[Stored data entries]

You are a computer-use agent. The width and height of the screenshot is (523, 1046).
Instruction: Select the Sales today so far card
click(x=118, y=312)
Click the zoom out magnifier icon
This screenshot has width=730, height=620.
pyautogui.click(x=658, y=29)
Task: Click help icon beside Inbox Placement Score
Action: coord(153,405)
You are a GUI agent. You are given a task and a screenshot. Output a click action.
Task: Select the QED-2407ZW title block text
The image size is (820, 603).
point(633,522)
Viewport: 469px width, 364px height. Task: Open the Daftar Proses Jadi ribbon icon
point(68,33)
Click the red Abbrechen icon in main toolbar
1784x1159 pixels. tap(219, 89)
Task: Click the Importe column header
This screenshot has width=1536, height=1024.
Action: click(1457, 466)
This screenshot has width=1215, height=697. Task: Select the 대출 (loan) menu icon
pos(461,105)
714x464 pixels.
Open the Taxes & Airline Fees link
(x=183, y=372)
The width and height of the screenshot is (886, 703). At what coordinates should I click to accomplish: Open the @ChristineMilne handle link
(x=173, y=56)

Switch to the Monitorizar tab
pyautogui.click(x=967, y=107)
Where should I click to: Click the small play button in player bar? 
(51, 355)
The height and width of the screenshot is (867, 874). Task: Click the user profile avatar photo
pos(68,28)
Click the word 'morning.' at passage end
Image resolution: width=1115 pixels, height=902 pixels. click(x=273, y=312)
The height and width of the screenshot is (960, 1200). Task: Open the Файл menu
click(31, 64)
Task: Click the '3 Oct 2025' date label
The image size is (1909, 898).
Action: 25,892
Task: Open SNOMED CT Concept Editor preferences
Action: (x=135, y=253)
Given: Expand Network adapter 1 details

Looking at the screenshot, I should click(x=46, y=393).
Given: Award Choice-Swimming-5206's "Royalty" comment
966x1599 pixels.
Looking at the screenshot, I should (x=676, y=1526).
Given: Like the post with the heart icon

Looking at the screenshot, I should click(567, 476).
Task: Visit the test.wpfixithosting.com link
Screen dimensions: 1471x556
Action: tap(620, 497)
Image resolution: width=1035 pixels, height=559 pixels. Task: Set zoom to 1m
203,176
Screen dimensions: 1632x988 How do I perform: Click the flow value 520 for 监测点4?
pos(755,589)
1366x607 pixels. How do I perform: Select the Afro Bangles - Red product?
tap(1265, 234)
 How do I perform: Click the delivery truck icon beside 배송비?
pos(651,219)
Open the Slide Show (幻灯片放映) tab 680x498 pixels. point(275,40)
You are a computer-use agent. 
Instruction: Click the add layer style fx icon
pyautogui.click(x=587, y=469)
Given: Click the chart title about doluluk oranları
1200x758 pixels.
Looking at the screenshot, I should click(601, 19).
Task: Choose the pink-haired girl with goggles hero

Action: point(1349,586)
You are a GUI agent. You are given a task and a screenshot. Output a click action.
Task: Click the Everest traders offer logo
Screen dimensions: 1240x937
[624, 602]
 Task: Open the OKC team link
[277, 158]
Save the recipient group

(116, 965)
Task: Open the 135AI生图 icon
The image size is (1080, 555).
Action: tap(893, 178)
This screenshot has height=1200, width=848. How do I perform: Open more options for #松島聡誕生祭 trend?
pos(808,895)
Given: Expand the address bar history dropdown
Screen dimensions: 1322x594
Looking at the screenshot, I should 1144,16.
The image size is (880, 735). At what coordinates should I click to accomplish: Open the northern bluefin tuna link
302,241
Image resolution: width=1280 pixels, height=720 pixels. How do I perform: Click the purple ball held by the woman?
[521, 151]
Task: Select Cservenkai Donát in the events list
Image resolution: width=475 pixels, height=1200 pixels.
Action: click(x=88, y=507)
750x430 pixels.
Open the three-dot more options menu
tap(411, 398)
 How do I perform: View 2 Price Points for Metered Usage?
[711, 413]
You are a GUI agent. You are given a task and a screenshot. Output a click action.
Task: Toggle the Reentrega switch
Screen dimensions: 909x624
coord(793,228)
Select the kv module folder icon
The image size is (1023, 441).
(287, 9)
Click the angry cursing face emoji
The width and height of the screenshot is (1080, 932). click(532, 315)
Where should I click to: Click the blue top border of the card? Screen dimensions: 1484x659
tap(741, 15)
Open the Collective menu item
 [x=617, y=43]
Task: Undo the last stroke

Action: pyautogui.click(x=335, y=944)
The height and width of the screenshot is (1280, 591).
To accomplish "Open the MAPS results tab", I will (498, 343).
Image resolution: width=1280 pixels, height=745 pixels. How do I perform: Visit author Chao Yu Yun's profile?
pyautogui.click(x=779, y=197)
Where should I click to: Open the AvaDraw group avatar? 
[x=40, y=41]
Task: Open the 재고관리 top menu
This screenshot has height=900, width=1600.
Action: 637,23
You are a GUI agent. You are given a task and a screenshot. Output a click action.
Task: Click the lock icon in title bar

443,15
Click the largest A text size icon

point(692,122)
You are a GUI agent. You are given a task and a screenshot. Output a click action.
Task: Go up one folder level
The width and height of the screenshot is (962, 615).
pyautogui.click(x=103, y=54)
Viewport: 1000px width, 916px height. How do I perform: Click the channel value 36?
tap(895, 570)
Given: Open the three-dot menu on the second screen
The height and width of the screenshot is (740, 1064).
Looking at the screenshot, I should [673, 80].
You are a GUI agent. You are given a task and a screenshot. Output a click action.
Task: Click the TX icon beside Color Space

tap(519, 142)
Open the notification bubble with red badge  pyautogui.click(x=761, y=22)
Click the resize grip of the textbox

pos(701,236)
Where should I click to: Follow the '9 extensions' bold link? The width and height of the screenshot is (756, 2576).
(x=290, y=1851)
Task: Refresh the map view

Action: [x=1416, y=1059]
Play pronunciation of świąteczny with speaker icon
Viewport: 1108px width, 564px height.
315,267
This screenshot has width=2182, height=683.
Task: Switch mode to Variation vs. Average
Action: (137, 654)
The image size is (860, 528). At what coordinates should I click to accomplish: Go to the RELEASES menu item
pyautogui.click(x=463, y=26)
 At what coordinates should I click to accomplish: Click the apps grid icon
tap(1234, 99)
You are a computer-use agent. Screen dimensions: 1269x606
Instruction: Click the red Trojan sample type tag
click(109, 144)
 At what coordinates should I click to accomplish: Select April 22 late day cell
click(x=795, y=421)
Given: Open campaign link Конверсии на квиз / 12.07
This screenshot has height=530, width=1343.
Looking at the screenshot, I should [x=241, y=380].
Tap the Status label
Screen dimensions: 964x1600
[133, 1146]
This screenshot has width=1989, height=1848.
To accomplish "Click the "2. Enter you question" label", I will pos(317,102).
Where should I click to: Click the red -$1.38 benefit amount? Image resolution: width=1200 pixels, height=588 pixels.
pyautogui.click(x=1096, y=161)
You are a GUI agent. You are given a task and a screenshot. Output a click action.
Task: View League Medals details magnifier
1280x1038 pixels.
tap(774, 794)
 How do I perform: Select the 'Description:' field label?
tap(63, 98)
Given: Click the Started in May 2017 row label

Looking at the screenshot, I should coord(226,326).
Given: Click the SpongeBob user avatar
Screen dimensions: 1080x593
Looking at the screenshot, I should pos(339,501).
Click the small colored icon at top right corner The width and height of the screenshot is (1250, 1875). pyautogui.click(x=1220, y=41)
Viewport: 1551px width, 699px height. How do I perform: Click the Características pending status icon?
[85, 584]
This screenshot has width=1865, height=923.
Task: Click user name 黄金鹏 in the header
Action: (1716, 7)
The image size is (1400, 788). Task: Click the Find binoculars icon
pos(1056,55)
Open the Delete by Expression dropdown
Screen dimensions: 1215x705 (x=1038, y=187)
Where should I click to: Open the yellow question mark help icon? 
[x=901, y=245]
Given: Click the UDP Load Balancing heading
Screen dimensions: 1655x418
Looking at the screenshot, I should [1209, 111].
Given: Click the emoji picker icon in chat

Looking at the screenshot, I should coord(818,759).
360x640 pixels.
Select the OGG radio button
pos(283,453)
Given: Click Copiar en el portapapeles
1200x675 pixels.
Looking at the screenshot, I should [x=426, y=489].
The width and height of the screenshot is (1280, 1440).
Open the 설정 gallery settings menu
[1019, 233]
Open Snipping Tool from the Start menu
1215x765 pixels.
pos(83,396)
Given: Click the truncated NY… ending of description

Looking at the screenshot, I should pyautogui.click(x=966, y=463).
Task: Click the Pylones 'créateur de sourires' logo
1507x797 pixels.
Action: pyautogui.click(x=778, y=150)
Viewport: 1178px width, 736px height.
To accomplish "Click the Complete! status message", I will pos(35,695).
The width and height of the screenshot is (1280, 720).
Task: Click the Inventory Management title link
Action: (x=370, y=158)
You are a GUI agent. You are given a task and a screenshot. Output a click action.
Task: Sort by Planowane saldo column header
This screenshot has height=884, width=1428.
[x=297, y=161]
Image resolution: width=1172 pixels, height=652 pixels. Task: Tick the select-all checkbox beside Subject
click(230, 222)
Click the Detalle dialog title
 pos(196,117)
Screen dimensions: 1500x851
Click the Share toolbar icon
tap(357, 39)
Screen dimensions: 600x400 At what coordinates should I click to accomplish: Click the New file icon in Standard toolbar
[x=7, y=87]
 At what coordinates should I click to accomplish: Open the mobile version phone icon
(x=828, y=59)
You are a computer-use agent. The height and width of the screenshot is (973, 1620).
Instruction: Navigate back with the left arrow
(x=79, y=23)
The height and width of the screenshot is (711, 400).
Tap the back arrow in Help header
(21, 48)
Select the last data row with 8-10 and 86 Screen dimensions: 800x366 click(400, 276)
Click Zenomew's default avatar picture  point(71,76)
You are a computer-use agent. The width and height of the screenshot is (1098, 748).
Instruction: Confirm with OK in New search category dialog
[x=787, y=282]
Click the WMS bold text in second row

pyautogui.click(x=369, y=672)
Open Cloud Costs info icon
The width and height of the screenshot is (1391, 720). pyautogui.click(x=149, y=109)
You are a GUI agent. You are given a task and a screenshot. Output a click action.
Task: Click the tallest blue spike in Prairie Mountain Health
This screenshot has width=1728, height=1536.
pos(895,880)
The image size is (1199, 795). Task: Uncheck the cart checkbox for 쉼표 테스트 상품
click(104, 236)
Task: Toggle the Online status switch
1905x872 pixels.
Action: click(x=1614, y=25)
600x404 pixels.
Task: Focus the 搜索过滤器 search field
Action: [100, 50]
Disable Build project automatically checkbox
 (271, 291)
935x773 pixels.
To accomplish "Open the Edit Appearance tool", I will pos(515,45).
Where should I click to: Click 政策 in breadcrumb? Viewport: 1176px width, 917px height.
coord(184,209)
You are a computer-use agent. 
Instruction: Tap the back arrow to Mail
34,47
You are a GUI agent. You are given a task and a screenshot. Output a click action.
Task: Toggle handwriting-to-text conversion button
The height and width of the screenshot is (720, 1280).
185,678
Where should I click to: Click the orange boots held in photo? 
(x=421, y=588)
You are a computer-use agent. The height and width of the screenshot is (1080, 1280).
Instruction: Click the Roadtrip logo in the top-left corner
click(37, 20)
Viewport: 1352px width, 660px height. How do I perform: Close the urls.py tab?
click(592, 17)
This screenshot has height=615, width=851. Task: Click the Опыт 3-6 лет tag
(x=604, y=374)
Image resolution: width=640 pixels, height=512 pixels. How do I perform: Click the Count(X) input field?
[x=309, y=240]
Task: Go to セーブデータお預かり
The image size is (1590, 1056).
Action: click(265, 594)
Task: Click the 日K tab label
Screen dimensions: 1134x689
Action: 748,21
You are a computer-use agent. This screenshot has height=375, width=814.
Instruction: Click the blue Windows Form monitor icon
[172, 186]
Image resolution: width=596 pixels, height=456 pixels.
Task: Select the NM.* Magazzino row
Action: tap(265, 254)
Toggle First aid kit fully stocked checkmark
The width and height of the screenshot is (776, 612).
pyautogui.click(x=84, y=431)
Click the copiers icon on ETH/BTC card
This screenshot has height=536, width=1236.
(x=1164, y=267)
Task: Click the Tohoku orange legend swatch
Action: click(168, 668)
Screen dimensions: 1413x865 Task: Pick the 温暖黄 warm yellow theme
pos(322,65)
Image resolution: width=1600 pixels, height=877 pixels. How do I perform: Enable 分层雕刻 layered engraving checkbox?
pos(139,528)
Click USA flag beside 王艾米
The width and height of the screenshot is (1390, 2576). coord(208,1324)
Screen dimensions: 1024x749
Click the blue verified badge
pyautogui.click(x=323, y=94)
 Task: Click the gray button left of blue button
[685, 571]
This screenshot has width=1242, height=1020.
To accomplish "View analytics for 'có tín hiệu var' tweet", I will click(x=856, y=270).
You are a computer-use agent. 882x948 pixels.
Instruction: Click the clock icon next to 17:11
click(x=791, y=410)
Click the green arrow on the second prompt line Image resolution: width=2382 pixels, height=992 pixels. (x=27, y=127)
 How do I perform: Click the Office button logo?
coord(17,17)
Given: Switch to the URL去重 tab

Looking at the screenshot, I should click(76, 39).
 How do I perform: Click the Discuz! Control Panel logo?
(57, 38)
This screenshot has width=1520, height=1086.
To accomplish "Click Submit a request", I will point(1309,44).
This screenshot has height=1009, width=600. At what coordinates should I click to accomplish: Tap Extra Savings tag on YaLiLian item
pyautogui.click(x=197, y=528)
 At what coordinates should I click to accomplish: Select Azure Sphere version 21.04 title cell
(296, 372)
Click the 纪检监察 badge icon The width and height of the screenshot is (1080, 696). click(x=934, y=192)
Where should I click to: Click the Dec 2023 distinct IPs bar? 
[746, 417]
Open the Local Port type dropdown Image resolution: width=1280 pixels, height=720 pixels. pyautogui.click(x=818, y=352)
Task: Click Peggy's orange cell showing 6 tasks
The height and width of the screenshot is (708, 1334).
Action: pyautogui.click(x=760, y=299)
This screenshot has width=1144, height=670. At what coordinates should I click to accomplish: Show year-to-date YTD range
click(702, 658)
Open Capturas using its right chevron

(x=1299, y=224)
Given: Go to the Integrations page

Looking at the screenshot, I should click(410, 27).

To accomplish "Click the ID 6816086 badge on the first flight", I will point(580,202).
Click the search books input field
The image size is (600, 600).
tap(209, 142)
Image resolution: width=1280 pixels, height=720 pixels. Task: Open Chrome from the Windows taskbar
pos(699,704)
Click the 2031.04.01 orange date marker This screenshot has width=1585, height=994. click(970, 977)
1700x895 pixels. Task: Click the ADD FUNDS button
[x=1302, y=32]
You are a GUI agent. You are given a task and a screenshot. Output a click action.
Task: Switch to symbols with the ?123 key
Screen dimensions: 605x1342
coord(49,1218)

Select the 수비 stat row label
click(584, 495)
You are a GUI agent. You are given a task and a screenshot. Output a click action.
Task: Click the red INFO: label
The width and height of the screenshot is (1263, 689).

• [TASK REQUIREMENTS] Only the lines above from the line with "1905x872 pixels." to the line with "You are a computer-use agent. This", those two lines included, should be reproduced exactly.

• [TASK ANSWER]
1905x872 pixels.
Action: click(x=1614, y=25)
600x404 pixels.
Task: Focus the 搜索过滤器 search field
Action: [100, 50]
Disable Build project automatically checkbox
 (271, 291)
935x773 pixels.
To accomplish "Open the Edit Appearance tool", I will pos(515,45).
Where should I click to: Click 政策 in breadcrumb? Viewport: 1176px width, 917px height.
coord(184,209)
You are a computer-use agent. 
Instruction: Tap the back arrow to Mail
34,47
You are a GUI agent. You are given a task and a screenshot. Output a click action.
Task: Toggle handwriting-to-text conversion button
The height and width of the screenshot is (720, 1280).
185,678
Where should I click to: Click the orange boots held in photo? 
(x=421, y=588)
You are a computer-use agent. The height and width of the screenshot is (1080, 1280).
Instruction: Click the Roadtrip logo in the top-left corner
click(37, 20)
Viewport: 1352px width, 660px height. How do I perform: Close the urls.py tab?
click(592, 17)
This screenshot has height=615, width=851. Task: Click the Опыт 3-6 лет tag
(x=604, y=374)
Image resolution: width=640 pixels, height=512 pixels. How do I perform: Click the Count(X) input field?
[x=309, y=240]
Task: Go to セーブデータお預かり
The image size is (1590, 1056).
Action: click(265, 594)
Task: Click the 日K tab label
Screen dimensions: 1134x689
Action: 748,21
You are a computer-use agent. This screenshot has height=375, width=814.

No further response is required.